Sementara itu, Ketua Tim Kelompok Kerja Layanan Telekomunikasi Komdigi Falatehan, yang bertanggung jawab atas pengujian teknis, menyatakan seluruh rangkaian uji dilakukan secara komprehensif, transparan, dan ketat sesuai Permen Kominfo No. 5 Tahun 2021. Ia menekankan ULO diperlukan untuk memvalidasi bahwa sistem Satelit N5 dapat beroperasi efektif, aman, dan sesuai regulasi.
“Proses pemeriksaan yang kami lakukan di Gateway Banjarbaru ini mencakup berbagai parameter kritikal, mulai dari keandalan transmisi hingga keamanan jaringan VSAT sesuai dengan standar dan ketentuan. Hasilnya menunjukkan bahwa sistem Satelit N5 memiliki performa yang laik untuk dioperasikan secara komersial. Kepastian kelayakan ini sangat penting demi melindungi hak-hak pengguna jasa telekomunikasi di masa depan agar mendapatkan layanan yang berkualitas dan andal,” kata Falatehan.

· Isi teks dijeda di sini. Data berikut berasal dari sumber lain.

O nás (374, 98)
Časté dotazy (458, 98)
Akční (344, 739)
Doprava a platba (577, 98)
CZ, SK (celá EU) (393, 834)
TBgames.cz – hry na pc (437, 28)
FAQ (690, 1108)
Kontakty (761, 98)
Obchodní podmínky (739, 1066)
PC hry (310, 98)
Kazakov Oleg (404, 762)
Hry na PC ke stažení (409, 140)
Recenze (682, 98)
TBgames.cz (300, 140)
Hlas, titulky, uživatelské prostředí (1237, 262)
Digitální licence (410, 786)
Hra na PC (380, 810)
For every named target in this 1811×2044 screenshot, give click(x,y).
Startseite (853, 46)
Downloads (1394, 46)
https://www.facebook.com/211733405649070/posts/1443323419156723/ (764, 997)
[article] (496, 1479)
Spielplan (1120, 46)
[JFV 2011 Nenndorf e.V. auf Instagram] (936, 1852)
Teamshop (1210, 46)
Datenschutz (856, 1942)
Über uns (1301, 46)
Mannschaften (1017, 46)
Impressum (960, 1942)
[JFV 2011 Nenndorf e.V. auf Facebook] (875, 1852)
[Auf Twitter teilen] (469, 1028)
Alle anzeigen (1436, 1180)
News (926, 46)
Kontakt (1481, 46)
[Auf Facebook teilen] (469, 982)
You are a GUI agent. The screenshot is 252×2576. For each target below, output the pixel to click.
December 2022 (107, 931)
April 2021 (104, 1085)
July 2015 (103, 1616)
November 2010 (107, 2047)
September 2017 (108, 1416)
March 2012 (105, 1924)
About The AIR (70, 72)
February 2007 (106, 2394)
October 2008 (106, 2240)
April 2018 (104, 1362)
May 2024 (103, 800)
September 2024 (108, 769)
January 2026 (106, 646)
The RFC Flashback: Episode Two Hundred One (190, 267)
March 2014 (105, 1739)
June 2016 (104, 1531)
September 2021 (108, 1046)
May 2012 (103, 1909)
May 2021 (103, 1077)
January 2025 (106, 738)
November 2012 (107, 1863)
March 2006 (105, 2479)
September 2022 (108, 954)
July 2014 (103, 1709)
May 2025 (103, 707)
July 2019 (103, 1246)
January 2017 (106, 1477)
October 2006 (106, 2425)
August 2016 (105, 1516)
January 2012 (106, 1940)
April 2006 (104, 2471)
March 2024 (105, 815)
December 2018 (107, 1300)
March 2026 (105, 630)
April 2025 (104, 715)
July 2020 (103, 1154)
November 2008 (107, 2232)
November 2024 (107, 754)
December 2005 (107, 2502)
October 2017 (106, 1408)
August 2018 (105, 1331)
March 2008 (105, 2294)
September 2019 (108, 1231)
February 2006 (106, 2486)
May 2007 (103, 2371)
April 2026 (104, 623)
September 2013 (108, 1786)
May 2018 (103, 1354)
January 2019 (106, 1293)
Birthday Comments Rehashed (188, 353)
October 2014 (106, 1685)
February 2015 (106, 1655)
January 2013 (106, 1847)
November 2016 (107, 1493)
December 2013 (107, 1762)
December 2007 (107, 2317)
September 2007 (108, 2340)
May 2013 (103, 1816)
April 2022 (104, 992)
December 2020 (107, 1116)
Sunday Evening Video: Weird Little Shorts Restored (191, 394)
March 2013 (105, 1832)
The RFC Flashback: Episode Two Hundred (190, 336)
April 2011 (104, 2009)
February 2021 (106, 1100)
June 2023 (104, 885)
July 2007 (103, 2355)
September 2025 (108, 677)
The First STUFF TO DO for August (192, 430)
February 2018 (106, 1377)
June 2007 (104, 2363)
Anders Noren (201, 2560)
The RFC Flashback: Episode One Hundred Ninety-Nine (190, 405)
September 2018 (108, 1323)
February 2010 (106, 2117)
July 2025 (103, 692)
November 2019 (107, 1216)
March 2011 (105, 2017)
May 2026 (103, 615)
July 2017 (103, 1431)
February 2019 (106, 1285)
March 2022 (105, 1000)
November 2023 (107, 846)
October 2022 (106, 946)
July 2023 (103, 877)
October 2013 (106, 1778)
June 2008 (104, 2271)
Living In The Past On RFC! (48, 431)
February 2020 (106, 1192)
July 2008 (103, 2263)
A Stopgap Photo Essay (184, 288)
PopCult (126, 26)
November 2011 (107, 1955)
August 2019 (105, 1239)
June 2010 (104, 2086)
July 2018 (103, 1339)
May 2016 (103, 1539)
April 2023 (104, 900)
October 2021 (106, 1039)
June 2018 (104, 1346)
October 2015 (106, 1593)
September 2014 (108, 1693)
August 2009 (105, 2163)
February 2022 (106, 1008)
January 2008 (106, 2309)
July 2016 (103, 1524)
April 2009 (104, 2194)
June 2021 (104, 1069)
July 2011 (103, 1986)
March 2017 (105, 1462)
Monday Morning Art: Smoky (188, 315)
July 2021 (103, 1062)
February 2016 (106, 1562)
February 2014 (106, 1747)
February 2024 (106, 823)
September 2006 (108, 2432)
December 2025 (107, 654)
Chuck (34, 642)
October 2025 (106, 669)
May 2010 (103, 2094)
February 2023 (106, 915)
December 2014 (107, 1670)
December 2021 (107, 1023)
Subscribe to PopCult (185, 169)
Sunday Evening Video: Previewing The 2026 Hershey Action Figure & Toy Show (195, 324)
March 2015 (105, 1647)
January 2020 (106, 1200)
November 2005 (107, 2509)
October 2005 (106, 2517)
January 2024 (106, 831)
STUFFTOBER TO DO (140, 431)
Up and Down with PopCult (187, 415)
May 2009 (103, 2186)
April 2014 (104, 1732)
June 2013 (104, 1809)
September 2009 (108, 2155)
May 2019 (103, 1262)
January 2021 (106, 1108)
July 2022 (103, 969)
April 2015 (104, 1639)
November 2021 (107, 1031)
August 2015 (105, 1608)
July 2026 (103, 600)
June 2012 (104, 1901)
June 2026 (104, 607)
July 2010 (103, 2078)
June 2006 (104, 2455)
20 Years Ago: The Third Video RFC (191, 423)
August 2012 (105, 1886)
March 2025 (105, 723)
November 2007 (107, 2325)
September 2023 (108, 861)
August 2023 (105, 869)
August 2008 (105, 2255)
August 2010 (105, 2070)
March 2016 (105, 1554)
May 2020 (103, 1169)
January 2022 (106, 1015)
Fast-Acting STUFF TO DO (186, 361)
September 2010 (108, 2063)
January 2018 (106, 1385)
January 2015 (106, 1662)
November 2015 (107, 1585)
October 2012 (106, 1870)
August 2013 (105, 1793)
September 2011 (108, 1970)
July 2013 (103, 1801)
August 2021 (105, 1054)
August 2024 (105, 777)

Dari sisi spesifikasi, Satelit N5 disebut sebagai satelit terbesar di Asia dengan kategori Very High Throughput Satellite (VHTS). Satelit ini menggunakan platform Boeing 702MP dan memiliki 101 spot beam Ka-band, dengan cakupan yang disebut menjangkau seluruh Indonesia serta wilayah negara tetangga di ASEAN seperti Malaysia dan Filipina.
Perjalanan N5 dimulai dari peluncuran di Florida pada September 2025, dilanjutkan fase Electric Orbit Raising (EOR), hingga menempati slot orbit 113° Bujur Timur pada Januari 2026. Selesainya pengujian teknis juga memastikan integrasi infrastruktur darat, termasuk tujuh stasiun bumi dari Aceh hingga Tarakan, dengan segmen luar angkasa.
Dengan masa operasional yang dirancang lebih dari 15 tahun, Satelit Nusantara Lima kini dinyatakan siap beroperasi penuh untuk menghadirkan konektivitas internet berkecepatan tinggi yang andal bagi masyarakat dan pelaku usaha, serta mendukung penguatan sektor keamanan nasional di berbagai wilayah Indonesia.